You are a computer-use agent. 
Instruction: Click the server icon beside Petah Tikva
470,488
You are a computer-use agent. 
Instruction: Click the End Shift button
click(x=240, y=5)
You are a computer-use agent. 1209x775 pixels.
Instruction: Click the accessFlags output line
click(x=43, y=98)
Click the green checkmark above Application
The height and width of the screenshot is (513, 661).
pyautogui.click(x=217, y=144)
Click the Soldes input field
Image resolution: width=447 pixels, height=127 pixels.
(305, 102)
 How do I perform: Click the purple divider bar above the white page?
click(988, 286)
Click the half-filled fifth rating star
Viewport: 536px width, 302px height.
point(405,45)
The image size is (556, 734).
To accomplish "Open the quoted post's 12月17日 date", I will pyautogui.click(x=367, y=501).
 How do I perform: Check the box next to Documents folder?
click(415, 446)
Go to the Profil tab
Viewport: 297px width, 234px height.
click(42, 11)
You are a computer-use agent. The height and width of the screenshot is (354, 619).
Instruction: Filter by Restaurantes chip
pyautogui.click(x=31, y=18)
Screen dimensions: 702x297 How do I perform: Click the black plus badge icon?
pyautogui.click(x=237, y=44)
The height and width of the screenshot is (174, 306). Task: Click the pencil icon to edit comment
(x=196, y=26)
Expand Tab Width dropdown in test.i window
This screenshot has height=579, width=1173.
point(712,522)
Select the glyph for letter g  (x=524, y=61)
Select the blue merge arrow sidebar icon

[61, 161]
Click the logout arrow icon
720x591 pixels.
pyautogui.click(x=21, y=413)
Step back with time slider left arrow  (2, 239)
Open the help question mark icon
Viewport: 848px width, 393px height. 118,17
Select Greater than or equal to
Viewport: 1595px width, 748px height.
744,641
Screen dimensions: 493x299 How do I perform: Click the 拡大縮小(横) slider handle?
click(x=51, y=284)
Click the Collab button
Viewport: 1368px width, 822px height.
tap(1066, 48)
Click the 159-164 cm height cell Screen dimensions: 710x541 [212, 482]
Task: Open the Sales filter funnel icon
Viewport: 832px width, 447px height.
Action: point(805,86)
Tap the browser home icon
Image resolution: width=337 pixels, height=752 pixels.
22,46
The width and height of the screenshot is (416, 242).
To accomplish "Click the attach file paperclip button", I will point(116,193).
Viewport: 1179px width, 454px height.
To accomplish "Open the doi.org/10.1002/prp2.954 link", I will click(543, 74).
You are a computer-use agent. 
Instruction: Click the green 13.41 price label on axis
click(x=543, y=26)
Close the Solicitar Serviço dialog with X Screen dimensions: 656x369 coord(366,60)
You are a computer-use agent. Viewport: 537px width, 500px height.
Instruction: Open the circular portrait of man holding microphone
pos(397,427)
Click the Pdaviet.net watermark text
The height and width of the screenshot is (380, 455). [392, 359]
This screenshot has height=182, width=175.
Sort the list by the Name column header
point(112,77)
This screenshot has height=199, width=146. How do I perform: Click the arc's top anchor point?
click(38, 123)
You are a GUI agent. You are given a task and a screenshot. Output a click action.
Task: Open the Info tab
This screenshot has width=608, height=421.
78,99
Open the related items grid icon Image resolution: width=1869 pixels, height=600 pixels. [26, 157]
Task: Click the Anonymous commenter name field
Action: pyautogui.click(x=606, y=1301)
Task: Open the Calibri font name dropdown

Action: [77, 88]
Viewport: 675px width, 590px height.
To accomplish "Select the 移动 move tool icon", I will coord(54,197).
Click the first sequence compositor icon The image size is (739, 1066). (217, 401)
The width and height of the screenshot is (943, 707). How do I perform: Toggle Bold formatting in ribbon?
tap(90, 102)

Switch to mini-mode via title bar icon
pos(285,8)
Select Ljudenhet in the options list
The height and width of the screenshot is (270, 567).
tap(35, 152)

**EXERCISE:**
All lines from the one with "Viewport: 675px width, 590px height." through the final line above are to be quoted exactly; quote no other line.

**SOLUTION TO THIS EXERCISE:**
Viewport: 675px width, 590px height.
To accomplish "Select the 移动 move tool icon", I will coord(54,197).
Click the first sequence compositor icon The image size is (739, 1066). (217, 401)
The width and height of the screenshot is (943, 707). How do I perform: Toggle Bold formatting in ribbon?
tap(90, 102)

Switch to mini-mode via title bar icon
pos(285,8)
Select Ljudenhet in the options list
The height and width of the screenshot is (270, 567).
tap(35, 152)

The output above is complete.